● DIRECTIVE:
Output the lines below as a numbered list, skipping any blank lines and leaving out the pictures.

### DATA SECTION

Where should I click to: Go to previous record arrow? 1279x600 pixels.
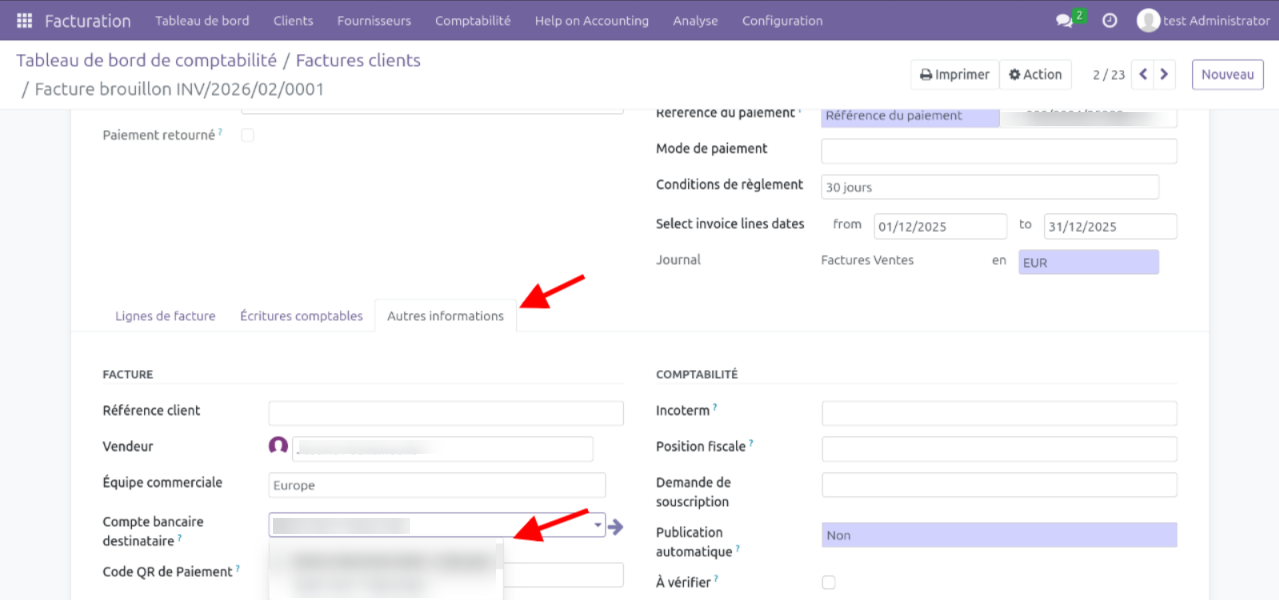coord(1143,74)
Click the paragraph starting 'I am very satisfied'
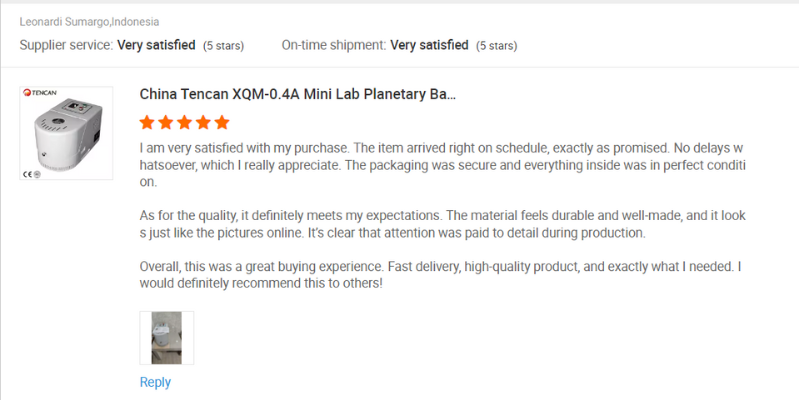The width and height of the screenshot is (800, 400). [x=440, y=165]
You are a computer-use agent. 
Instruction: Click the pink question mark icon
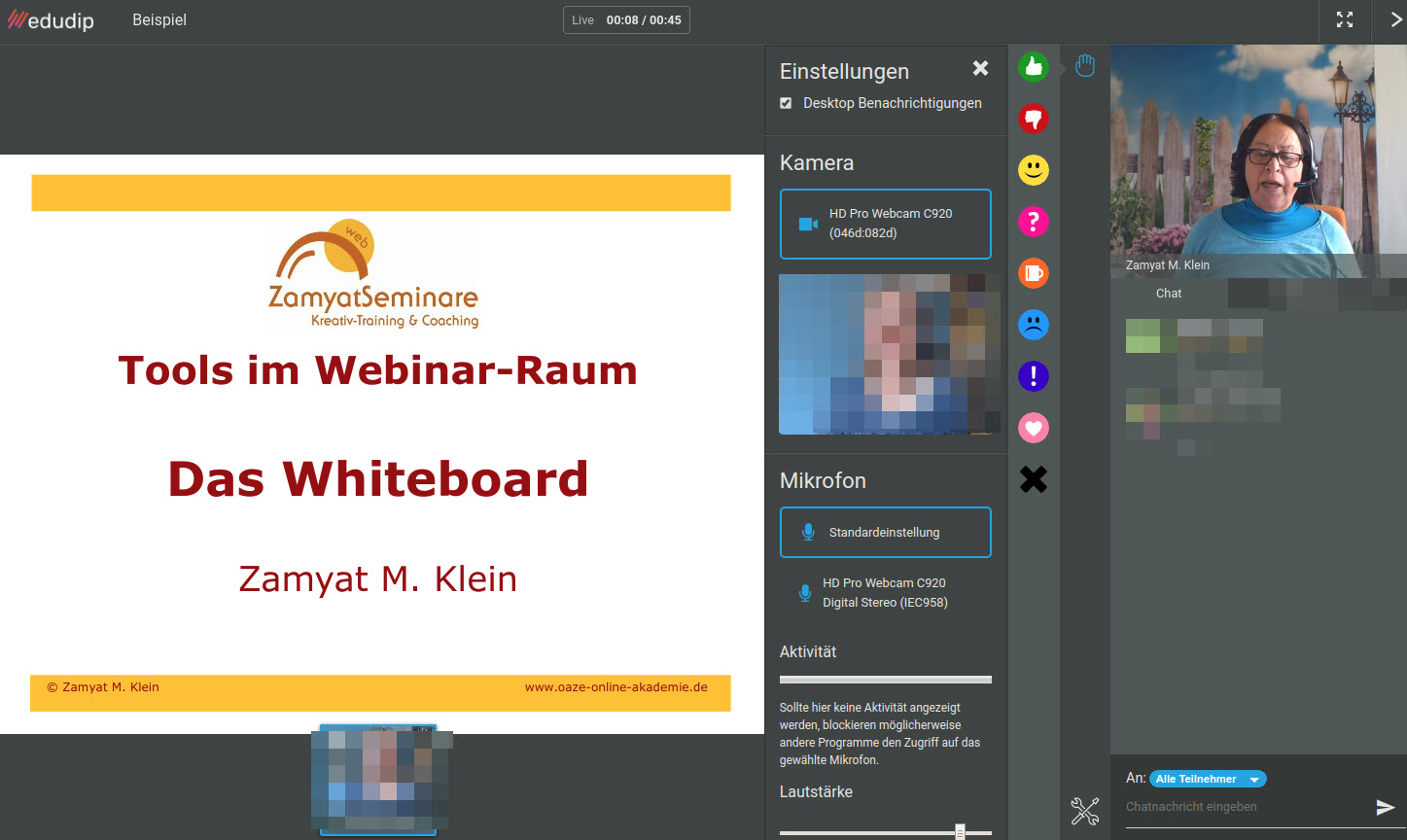coord(1033,222)
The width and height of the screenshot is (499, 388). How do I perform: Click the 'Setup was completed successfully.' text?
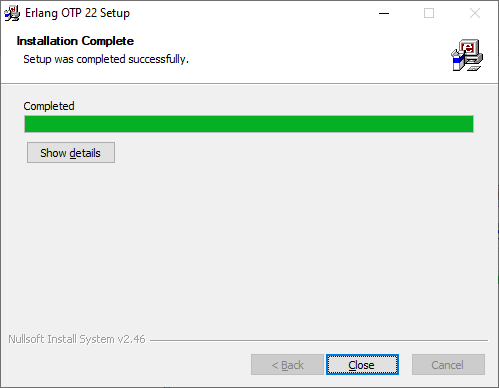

######

● SOLVED PROBLEM:
1. Where should I click to: Go to previous record arrow? 1279x600 pixels.
2. coord(1143,74)
3. Click the paragraph starting 'I am very satisfied'
4. The width and height of the screenshot is (800, 400). [x=440, y=165]
5. You are a computer-use agent. 
6. Instruction: Click the pink question mark icon
7. coord(1033,222)
8. The width and height of the screenshot is (499, 388). How do I perform: Click the 'Setup was completed successfully.' text?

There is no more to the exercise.